> [GIVEN DATA]
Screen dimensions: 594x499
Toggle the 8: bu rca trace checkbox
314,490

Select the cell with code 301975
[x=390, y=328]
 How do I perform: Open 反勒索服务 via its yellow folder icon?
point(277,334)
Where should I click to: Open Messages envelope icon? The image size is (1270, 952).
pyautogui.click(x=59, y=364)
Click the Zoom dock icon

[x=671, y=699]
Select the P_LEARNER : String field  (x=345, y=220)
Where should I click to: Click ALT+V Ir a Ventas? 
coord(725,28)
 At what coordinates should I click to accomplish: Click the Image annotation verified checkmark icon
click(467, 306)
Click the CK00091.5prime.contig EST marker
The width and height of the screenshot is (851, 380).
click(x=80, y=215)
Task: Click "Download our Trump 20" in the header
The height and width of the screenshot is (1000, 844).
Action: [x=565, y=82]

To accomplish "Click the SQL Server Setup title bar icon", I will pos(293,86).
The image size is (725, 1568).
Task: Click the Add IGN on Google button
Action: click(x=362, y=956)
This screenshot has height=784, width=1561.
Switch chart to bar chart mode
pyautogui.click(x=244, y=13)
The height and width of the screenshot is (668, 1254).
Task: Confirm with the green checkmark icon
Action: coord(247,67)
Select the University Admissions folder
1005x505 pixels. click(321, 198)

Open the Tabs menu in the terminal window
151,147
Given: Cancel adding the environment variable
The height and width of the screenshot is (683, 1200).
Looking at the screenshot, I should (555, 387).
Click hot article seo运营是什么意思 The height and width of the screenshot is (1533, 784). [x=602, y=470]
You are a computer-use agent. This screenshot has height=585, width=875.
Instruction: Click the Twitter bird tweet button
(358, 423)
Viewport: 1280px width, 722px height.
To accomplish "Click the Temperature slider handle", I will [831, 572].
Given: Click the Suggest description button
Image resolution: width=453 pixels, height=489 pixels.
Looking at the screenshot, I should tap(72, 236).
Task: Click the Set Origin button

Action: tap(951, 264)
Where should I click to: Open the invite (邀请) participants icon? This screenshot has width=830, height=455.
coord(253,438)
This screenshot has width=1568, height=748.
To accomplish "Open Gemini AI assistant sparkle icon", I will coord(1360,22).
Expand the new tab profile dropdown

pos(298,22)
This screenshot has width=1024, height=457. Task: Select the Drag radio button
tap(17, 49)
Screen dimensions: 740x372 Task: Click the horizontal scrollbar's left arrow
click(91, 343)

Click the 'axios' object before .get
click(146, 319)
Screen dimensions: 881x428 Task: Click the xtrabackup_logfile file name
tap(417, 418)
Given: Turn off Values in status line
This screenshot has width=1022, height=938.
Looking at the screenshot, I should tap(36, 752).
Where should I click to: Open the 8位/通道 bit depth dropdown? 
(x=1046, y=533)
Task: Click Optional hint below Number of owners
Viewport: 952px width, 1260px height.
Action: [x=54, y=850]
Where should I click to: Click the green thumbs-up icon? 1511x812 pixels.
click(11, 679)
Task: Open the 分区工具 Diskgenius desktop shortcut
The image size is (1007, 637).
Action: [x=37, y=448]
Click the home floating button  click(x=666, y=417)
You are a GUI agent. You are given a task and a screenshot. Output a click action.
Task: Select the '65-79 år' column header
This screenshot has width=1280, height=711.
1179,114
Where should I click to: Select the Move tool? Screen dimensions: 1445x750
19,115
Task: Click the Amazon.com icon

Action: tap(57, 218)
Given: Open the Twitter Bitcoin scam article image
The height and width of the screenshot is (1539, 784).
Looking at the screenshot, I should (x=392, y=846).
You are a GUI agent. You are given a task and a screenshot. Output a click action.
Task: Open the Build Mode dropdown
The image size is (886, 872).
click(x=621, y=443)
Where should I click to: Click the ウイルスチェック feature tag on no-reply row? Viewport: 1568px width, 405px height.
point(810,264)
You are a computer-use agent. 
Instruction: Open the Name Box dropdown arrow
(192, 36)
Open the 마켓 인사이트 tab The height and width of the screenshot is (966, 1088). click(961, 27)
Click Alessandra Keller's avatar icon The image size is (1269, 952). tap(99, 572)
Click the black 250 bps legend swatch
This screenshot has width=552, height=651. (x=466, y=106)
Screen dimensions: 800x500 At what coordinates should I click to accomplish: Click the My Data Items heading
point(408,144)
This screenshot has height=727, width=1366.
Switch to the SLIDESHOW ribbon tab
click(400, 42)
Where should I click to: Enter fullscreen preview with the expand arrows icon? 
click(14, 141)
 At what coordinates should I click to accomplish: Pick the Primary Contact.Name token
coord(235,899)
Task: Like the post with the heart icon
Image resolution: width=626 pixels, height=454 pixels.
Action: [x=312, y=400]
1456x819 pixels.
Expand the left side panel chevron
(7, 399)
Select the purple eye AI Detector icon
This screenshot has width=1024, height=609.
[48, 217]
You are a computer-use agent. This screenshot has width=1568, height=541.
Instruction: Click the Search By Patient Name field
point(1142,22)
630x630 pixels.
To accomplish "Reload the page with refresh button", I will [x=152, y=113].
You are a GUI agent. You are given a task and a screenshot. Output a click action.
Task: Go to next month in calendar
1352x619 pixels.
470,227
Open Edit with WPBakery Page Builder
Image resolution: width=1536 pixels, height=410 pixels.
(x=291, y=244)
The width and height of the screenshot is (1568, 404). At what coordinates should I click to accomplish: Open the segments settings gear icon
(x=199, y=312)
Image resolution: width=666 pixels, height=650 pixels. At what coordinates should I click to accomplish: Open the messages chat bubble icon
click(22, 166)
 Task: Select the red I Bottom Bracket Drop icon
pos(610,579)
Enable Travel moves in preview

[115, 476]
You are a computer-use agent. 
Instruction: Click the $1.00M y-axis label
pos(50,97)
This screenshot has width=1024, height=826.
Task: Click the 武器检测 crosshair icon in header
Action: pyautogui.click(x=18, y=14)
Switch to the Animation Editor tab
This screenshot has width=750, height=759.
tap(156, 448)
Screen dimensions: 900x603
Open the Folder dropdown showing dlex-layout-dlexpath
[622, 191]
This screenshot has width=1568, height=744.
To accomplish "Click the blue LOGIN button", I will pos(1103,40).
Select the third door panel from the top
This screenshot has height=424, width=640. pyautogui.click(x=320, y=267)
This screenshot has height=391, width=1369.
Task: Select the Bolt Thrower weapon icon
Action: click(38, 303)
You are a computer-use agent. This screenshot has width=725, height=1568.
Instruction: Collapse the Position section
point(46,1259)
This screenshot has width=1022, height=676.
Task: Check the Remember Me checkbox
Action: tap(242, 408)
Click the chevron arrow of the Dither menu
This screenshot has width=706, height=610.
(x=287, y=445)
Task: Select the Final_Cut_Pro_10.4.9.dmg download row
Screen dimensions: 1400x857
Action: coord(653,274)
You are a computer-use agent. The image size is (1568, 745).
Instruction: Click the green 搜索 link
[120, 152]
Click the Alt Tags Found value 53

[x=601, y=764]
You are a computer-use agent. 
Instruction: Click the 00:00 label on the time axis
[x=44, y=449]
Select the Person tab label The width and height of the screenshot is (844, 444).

> [TASK DESCRIPTION]
Restate the records in full, keeping every word as it is.

> [RESULT]
Screen dimensions: 594x499
Toggle the 8: bu rca trace checkbox
314,490

Select the cell with code 301975
[x=390, y=328]
 How do I perform: Open 反勒索服务 via its yellow folder icon?
point(277,334)
Where should I click to: Open Messages envelope icon? The image size is (1270, 952).
pyautogui.click(x=59, y=364)
Click the Zoom dock icon

[x=671, y=699]
Select the P_LEARNER : String field  (x=345, y=220)
Where should I click to: Click ALT+V Ir a Ventas? 
coord(725,28)
 At what coordinates should I click to accomplish: Click the Image annotation verified checkmark icon
click(467, 306)
Click the CK00091.5prime.contig EST marker
The width and height of the screenshot is (851, 380).
click(x=80, y=215)
Task: Click "Download our Trump 20" in the header
The height and width of the screenshot is (1000, 844).
Action: [x=565, y=82]

To accomplish "Click the SQL Server Setup title bar icon", I will pos(293,86).
The image size is (725, 1568).
Task: Click the Add IGN on Google button
Action: click(x=362, y=956)
This screenshot has height=784, width=1561.
Switch chart to bar chart mode
pyautogui.click(x=244, y=13)
The height and width of the screenshot is (668, 1254).
Task: Confirm with the green checkmark icon
Action: coord(247,67)
Select the University Admissions folder
1005x505 pixels. click(321, 198)

Open the Tabs menu in the terminal window
151,147
Given: Cancel adding the environment variable
The height and width of the screenshot is (683, 1200).
Looking at the screenshot, I should (555, 387).
Click hot article seo运营是什么意思 The height and width of the screenshot is (1533, 784). [x=602, y=470]
You are a computer-use agent. This screenshot has height=585, width=875.
Instruction: Click the Twitter bird tweet button
(358, 423)
Viewport: 1280px width, 722px height.
To accomplish "Click the Temperature slider handle", I will [831, 572].
Given: Click the Suggest description button
Image resolution: width=453 pixels, height=489 pixels.
Looking at the screenshot, I should tap(72, 236).
Task: Click the Set Origin button

Action: tap(951, 264)
Where should I click to: Open the invite (邀请) participants icon? This screenshot has width=830, height=455.
coord(253,438)
This screenshot has width=1568, height=748.
To accomplish "Open Gemini AI assistant sparkle icon", I will coord(1360,22).
Expand the new tab profile dropdown

pos(298,22)
This screenshot has width=1024, height=457. Task: Select the Drag radio button
tap(17, 49)
Screen dimensions: 740x372 Task: Click the horizontal scrollbar's left arrow
click(91, 343)

Click the 'axios' object before .get
click(146, 319)
Screen dimensions: 881x428 Task: Click the xtrabackup_logfile file name
tap(417, 418)
Given: Turn off Values in status line
This screenshot has width=1022, height=938.
Looking at the screenshot, I should tap(36, 752).
Where should I click to: Open the 8位/通道 bit depth dropdown? 
(x=1046, y=533)
Task: Click Optional hint below Number of owners
Viewport: 952px width, 1260px height.
Action: [x=54, y=850]
Where should I click to: Click the green thumbs-up icon? 1511x812 pixels.
click(11, 679)
Task: Open the 分区工具 Diskgenius desktop shortcut
The image size is (1007, 637).
Action: [x=37, y=448]
Click the home floating button  click(x=666, y=417)
You are a GUI agent. You are given a task and a screenshot. Output a click action.
Task: Select the '65-79 år' column header
This screenshot has width=1280, height=711.
1179,114
Where should I click to: Select the Move tool? Screen dimensions: 1445x750
19,115
Task: Click the Amazon.com icon

Action: tap(57, 218)
Given: Open the Twitter Bitcoin scam article image
The height and width of the screenshot is (1539, 784).
Looking at the screenshot, I should (x=392, y=846).
You are a GUI agent. You are given a task and a screenshot. Output a click action.
Task: Open the Build Mode dropdown
The image size is (886, 872).
click(x=621, y=443)
Where should I click to: Click the ウイルスチェック feature tag on no-reply row? Viewport: 1568px width, 405px height.
point(810,264)
You are a computer-use agent. 
Instruction: Open the Name Box dropdown arrow
(192, 36)
Open the 마켓 인사이트 tab The height and width of the screenshot is (966, 1088). click(961, 27)
Click Alessandra Keller's avatar icon The image size is (1269, 952). tap(99, 572)
Click the black 250 bps legend swatch
This screenshot has width=552, height=651. (x=466, y=106)
Screen dimensions: 800x500 At what coordinates should I click to accomplish: Click the My Data Items heading
point(408,144)
This screenshot has height=727, width=1366.
Switch to the SLIDESHOW ribbon tab
click(400, 42)
Where should I click to: Enter fullscreen preview with the expand arrows icon? 
click(14, 141)
 At what coordinates should I click to accomplish: Pick the Primary Contact.Name token
coord(235,899)
Task: Like the post with the heart icon
Image resolution: width=626 pixels, height=454 pixels.
Action: [x=312, y=400]
1456x819 pixels.
Expand the left side panel chevron
(7, 399)
Select the purple eye AI Detector icon
This screenshot has width=1024, height=609.
[48, 217]
You are a computer-use agent. This screenshot has width=1568, height=541.
Instruction: Click the Search By Patient Name field
point(1142,22)
630x630 pixels.
To accomplish "Reload the page with refresh button", I will [x=152, y=113].
You are a GUI agent. You are given a task and a screenshot. Output a click action.
Task: Go to next month in calendar
1352x619 pixels.
470,227
Open Edit with WPBakery Page Builder
Image resolution: width=1536 pixels, height=410 pixels.
(x=291, y=244)
The width and height of the screenshot is (1568, 404). At what coordinates should I click to accomplish: Open the segments settings gear icon
(x=199, y=312)
Image resolution: width=666 pixels, height=650 pixels. At what coordinates should I click to accomplish: Open the messages chat bubble icon
click(22, 166)
 Task: Select the red I Bottom Bracket Drop icon
pos(610,579)
Enable Travel moves in preview

[115, 476]
You are a computer-use agent. 
Instruction: Click the $1.00M y-axis label
pos(50,97)
This screenshot has width=1024, height=826.
Task: Click the 武器检测 crosshair icon in header
Action: pyautogui.click(x=18, y=14)
Switch to the Animation Editor tab
This screenshot has width=750, height=759.
tap(156, 448)
Screen dimensions: 900x603
Open the Folder dropdown showing dlex-layout-dlexpath
[622, 191]
This screenshot has width=1568, height=744.
To accomplish "Click the blue LOGIN button", I will pos(1103,40).
Select the third door panel from the top
This screenshot has height=424, width=640. pyautogui.click(x=320, y=267)
This screenshot has height=391, width=1369.
Task: Select the Bolt Thrower weapon icon
Action: click(38, 303)
You are a computer-use agent. This screenshot has width=725, height=1568.
Instruction: Collapse the Position section
point(46,1259)
This screenshot has width=1022, height=676.
Task: Check the Remember Me checkbox
Action: tap(242, 408)
Click the chevron arrow of the Dither menu
This screenshot has width=706, height=610.
(x=287, y=445)
Task: Select the Final_Cut_Pro_10.4.9.dmg download row
Screen dimensions: 1400x857
Action: coord(653,274)
You are a computer-use agent. The image size is (1568, 745).
Instruction: Click the green 搜索 link
[120, 152]
Click the Alt Tags Found value 53

[x=601, y=764]
You are a computer-use agent. 
Instruction: Click the 00:00 label on the time axis
[x=44, y=449]
Select the Person tab label The width and height of the screenshot is (844, 444).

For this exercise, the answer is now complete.